2. Tuhan punya BIG PLAN pada masing-masing anak.
3. Setiap anak berbeda (sifat, cara belajar, kemampuan, bakat, dll).

Andreas dan Petrus bersaudara. Andreas bertobat terlebih dahulu daripada Petrus, tetapi di dalam kitab Perjanjian Baru Petrus lebih banyak tampil. Lalu apakah Yesus pernah membandingkan mereka. Amsal 29:17, Didiklah anakmu, maka ia akan memberikan ketenteraman kepadamu, dan mendatangkan sukacita kepadamu. Dianjurkan untuk mendidik, mengajar, dan mendisiplinkan. Efesus 6:4, Dan kamu, bapa-bapa, janganlah bangkitkan amarah di dalam hati anak-anakmu, tetapi didiklah mereka di dalam ajaran dan nasihat Tuhan. Jadi apapun yang dikatakan orang tua akan membentuk pribadi anak tersebut.

Harusnya kita menolong anak untuk tetap berada dalam ajaran Tuhan. Menolong anak menemukan potensi dirinya sebagai bentuk tanggung jawab kepada Tuhan. Menolong anak untuk menjadi seperti yang Tuhan mau. Orang tua lebih keras kepada anak-anak ketika bolos ke sekolah, daripada bolos ke Gereja.

Cara sederhana kita menolong anak menemukan potensi dirinya:
1. Miliki waktu bersamanya untuk melihat tingkah lakunya.
2. Perhatikan kegiatan apa yang sering dilakukannya atau lebih berminat pada hal-hal apa?
3. Memberikan berbagai macam stimulus atau rangsangan pada anak.

Daripada memaksa pada potensi yang tidak mereka punyai, dukunglah potensi yang mereka punya.

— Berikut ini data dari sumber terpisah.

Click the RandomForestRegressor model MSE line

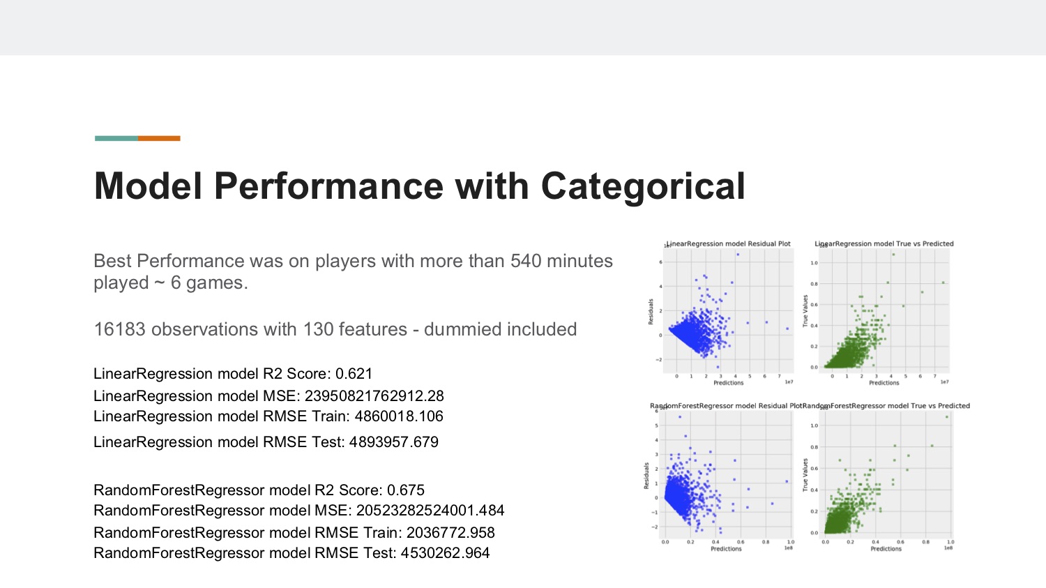298,511
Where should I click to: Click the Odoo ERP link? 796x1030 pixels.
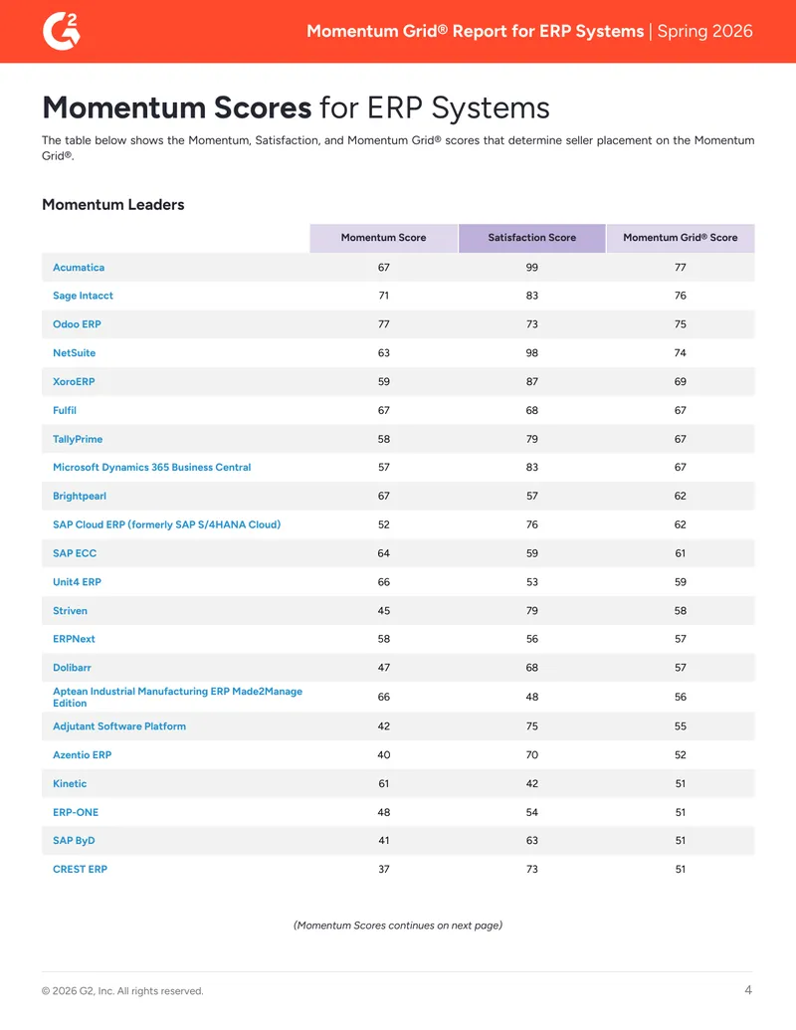click(77, 324)
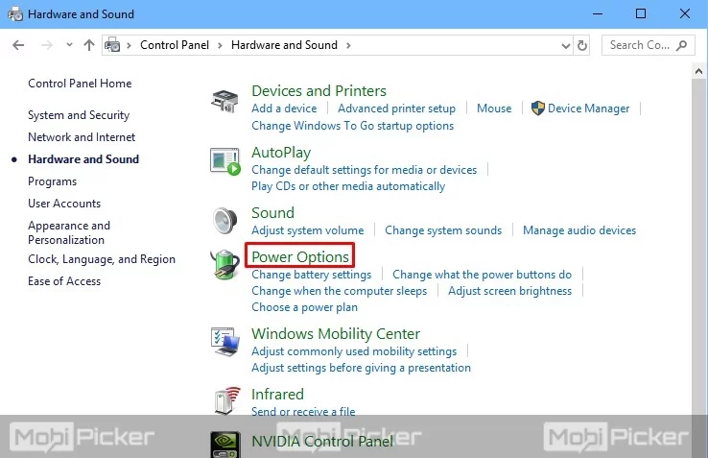Open the address bar history dropdown
Viewport: 708px width, 458px height.
coord(563,45)
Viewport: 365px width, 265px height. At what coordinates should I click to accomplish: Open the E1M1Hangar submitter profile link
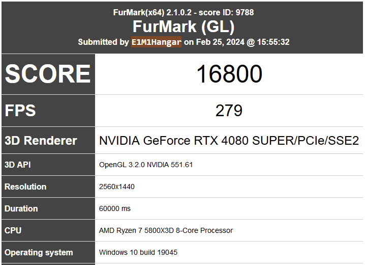pyautogui.click(x=156, y=42)
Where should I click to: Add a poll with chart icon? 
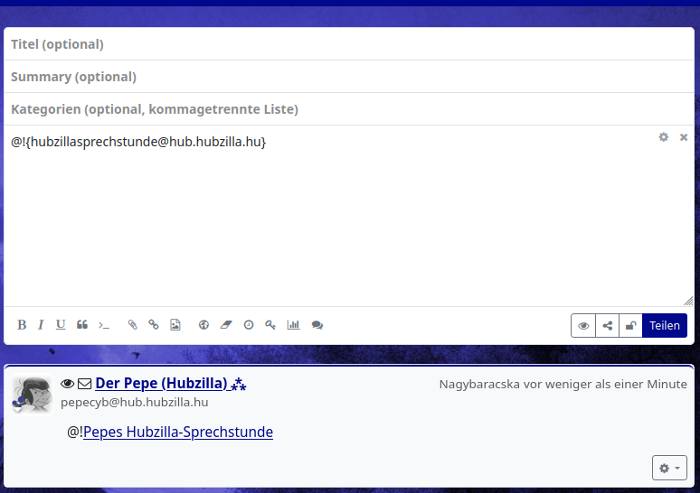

Kerja sama dengan gurunya untuk melihat potensi anak. Lakukan tes psikologi dan bakat. Yang terakhir ajak ‎​berdoa bersama dan perhatikan cita-cita yang mereka kemukakan dalam doa.  Jangan mudah menghakimi anak bila anak tersebut melakukan kesalahan. Anak adalah anugerah Tuhan alangkah indahnya kalau semua orang dapat mengasuh anaknya untuk menjadi yang terbaik buat Tuhan.